WaveDM: Wavelet-Based Diffusion Models for Image Restoration
Yi Huang, Jiancheng Huang, Jianzhuang Liu, Mingfu Yan, Yu Dong, Jiaxi Lv, Chaoqi Chen, Shifeng Chen
TL;DR
This work addresses the slow inference of diffusion-based image restoration by transferring diffusion modeling to the wavelet domain, where input size is reduced and frequency content is separated. WaveDM uses a low-frequency diffusion process conditioned on degraded-wavelet spectra, complemented by a lightweight High Frequency Refinement Module, and employs Efficient Conditional Sampling to reduce the total steps to around $5$. The approach achieves state-of-the-art results on twelve restoration tasks while matching the speed of traditional one-pass methods and exceeding $100\times$ speedups over vanilla diffusion models. The method demonstrates strong generalization across diverse degradations and emphasizes practical impact by balancing restoration quality with computational efficiency, though it requires lengthy training and large-scale data for best performance.
Abstract
Latest diffusion-based methods for many image restoration tasks outperform traditional models, but they encounter the long-time inference problem. To tackle it, this paper proposes a Wavelet-Based Diffusion Model (WaveDM). WaveDM learns the distribution of clean images in the wavelet domain conditioned on the wavelet spectrum of degraded images after wavelet transform, which is more time-saving in each step of sampling than modeling in the spatial domain. To ensure restoration performance, a unique training strategy is proposed where the low-frequency and high-frequency spectrums are learned using distinct modules.
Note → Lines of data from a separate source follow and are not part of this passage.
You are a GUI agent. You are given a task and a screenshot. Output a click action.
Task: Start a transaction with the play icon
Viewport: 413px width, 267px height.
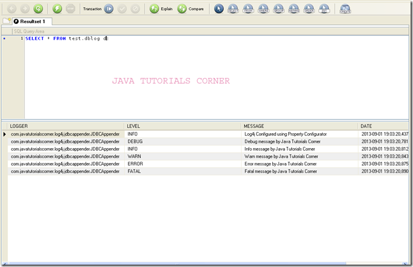[109, 9]
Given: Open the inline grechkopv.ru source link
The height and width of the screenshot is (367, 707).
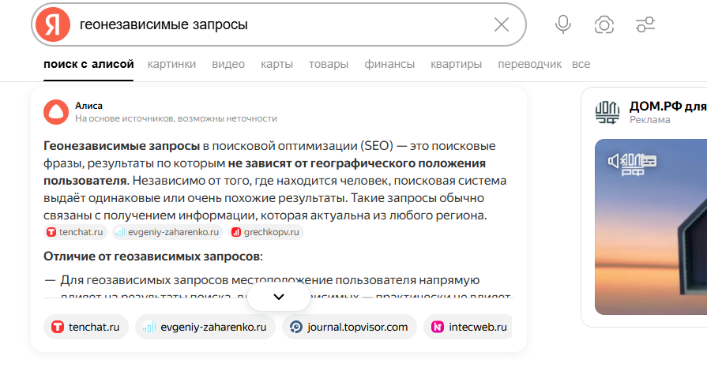Looking at the screenshot, I should click(x=266, y=232).
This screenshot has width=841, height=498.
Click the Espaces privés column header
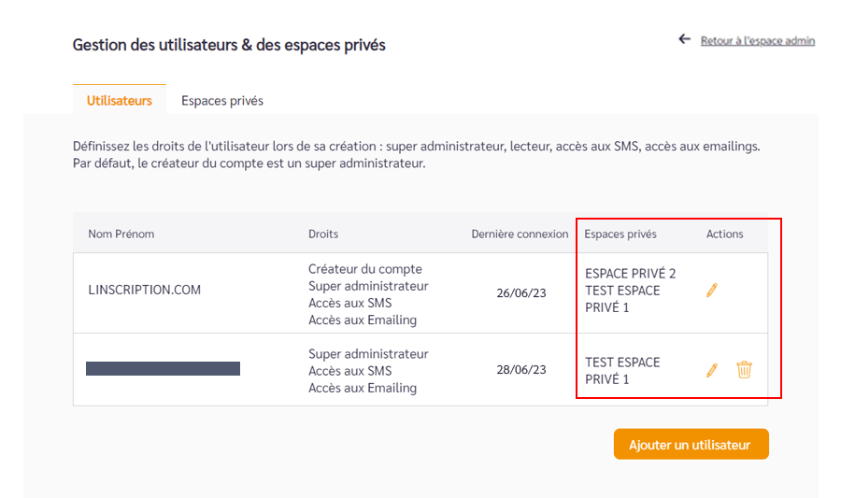click(620, 234)
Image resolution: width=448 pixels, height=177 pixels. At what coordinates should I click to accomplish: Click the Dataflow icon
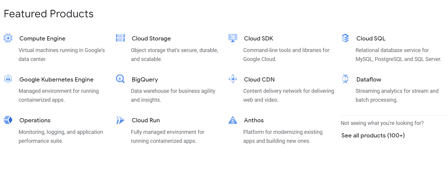tap(345, 79)

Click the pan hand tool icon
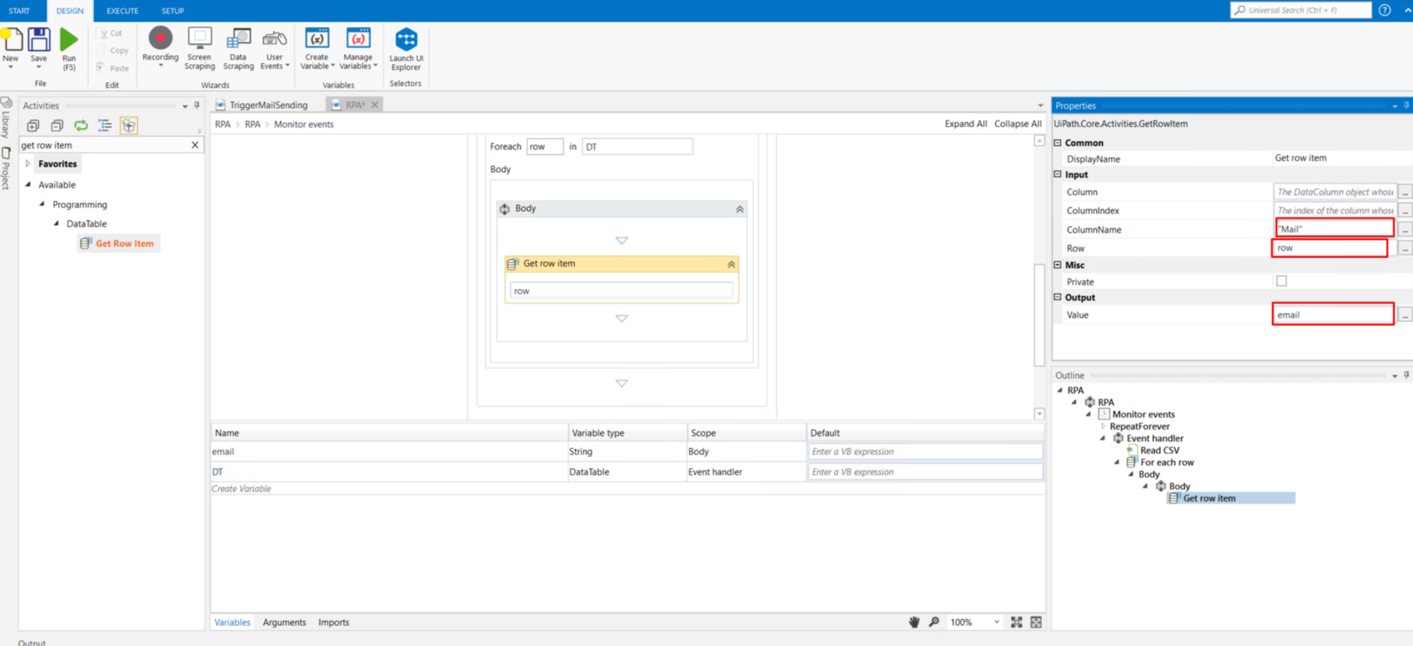pyautogui.click(x=914, y=622)
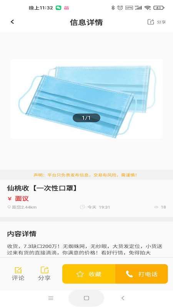
Task: Tap the location pin distance icon
Action: (x=9, y=207)
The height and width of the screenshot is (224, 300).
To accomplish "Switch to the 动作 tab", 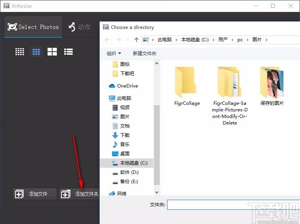I will point(80,27).
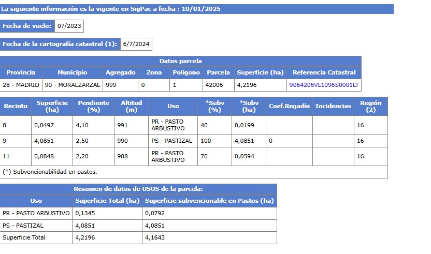Click the Región (2) column header
Viewport: 431px width, 254px height.
(x=371, y=106)
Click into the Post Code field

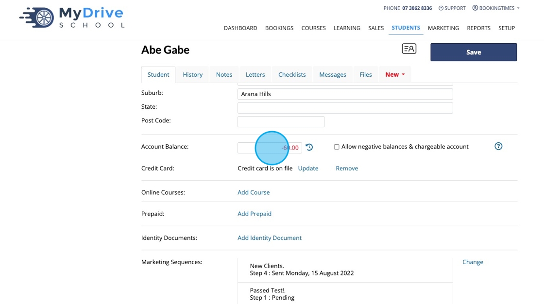[281, 121]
In addition, an Efficient Conditional Sampling (ECS) strategy is developed from experiments, which reduces the number of total sampling steps to around 5. Evaluations on twelve benchmark datasets including image raindrop removal, rain steaks removal, dehazing, defocus deblurring, demoiréing, and denoising demonstrate that WaveDM achieves state-of-the-art performance with the efficiency that is comparable to traditional one-pass methods and over 100$\times$ faster than existing image restoration methods using vanilla diffusion models.